/*!
\page tidylib tidylib
About the tidylib C library and code
\tableofcontents
\section about_tidylib TidyLib features
- easy to integrate. Because of the near universal adoption of C linkage, a C interface may be called from a great number of programming languages.
- designed to use opaque types in the public interface. This allows the application to just pass an integer around and the need to transform data types in different languages is minimized. As a results it’s straight-forward to write very thin library wrappers for C++, Pascal, and COM/ATL.
- eats its own dogfood. HTML Tidy links directly to TidyLib.
- is Thread Safe and Re-entrant. Because there are many uses for HTML Tidy - from content validation, content scraping, conversion to XHTML - it was important to make TidyLib run reasonably well within server applications as well as client side.
- uses adaptable I/O. As part of the larger integration strategy it was decided to fully abstract all I/O. This means a (relatively) clean separation between character encoding processing and shovelling bytes back and forth. Internally, the library reads from sources and writes to sinks. This abstraction is used for both markup and configuration “files”. Concrete implementations are provided for file and memory I/O, and new sources and sinks may be provided via the public interface.
\section return_code Return codes
It’s important to understand that API functions that return an integer almost universally adhere to the following convention:
- \b 0 == \b Success
- Good to go.
- \b 1 == \b Warnings, but no errors
- Check the error buffer or track error messages for details.
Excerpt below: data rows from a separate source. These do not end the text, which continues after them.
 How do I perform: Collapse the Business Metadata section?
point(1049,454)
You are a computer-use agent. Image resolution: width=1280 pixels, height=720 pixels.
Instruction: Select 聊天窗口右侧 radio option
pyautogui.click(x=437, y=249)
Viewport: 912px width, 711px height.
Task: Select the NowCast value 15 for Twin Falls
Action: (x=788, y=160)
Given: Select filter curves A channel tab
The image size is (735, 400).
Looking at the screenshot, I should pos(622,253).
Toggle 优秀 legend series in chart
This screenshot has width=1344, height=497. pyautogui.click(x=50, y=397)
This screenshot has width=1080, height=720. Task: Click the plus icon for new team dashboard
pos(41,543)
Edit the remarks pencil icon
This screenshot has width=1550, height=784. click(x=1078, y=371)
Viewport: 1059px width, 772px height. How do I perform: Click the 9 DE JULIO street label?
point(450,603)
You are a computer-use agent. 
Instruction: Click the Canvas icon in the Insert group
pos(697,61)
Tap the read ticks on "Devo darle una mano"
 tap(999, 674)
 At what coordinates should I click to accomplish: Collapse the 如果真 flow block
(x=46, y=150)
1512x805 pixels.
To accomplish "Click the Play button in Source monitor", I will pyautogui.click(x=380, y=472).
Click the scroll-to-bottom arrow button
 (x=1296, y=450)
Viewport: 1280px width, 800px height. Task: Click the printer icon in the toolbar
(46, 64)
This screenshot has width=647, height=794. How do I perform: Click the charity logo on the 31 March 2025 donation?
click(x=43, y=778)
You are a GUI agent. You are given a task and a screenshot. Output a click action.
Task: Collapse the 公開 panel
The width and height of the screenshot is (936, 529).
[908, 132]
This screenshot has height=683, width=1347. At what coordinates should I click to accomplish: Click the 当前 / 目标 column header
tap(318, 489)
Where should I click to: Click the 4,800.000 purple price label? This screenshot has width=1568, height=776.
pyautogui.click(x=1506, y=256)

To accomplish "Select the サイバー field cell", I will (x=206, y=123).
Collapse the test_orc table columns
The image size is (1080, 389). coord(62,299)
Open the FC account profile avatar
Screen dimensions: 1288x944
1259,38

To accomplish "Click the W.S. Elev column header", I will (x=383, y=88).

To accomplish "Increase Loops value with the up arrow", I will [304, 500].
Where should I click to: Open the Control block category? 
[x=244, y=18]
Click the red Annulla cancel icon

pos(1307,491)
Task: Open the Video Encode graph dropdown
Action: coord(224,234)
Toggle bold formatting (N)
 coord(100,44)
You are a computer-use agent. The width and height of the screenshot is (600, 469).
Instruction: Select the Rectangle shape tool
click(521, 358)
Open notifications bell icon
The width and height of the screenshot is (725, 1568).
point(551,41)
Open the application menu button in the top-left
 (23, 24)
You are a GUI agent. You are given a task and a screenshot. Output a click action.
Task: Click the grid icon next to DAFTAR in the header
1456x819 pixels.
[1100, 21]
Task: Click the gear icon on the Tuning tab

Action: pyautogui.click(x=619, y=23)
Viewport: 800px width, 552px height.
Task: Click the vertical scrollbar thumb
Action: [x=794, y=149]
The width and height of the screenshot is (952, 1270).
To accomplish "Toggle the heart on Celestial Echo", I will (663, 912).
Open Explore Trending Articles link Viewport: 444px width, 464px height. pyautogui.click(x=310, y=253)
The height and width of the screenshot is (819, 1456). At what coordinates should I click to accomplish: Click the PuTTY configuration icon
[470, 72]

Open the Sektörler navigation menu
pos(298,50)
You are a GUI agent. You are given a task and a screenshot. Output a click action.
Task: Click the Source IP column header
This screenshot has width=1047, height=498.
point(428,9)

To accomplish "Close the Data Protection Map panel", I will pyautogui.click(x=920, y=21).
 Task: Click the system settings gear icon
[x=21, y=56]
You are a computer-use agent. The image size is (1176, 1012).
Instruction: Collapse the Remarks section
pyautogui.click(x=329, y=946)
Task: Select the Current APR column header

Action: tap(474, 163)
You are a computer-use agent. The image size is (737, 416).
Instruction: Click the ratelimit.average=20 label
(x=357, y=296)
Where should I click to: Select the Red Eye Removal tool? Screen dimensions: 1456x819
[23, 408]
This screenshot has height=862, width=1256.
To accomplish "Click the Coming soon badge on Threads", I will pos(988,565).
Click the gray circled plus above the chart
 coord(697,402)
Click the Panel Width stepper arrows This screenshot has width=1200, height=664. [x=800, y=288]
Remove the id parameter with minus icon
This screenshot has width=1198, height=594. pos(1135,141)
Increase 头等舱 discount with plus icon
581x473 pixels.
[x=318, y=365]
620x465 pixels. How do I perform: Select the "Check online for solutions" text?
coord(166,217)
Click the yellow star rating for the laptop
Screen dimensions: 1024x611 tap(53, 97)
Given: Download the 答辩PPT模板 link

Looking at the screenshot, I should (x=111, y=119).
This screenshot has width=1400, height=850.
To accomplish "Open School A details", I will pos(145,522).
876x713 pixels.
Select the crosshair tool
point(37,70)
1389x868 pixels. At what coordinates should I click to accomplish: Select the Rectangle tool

- \b 2 == \b Errors (and maybe warnings)
- By default, Tidy will not produce output. You can force output with the TidyForceOutput option. As with warnings, check error buffer or track error messages for details.
- < 0 == Severe error
- Usually value equals `-errno`. See errno.h.
Also, by default, warning and error messages are sent to stderr. You can redirect diagnostic
output using either tidySetErrorFile() or tidySetErrorBuffer(). See tidy.h for details.
\section app_notes Application Notes
Of course, there are functions to parse and save both markup and configuration files. For the adventurous, it is possible to create new input sources and output sinks. For example, a URL source could pull the markup from a given URL.
It is also worth remembering that an application may instantiate any number of document and buffer objects. They are fairly cheap to initialize and destroy (just memory allocation and zeroing, really), so they may be created and destroyed locally, as needed. There is no problem keeping them around a while for keeping state. For example, a server app might keep a global document as a master configuration. As documents are parsed, they can copy their configuration data from the master instance. See tidyOptCopyConfig(). If the master copy is initialized at startup, no synchronization is necessary.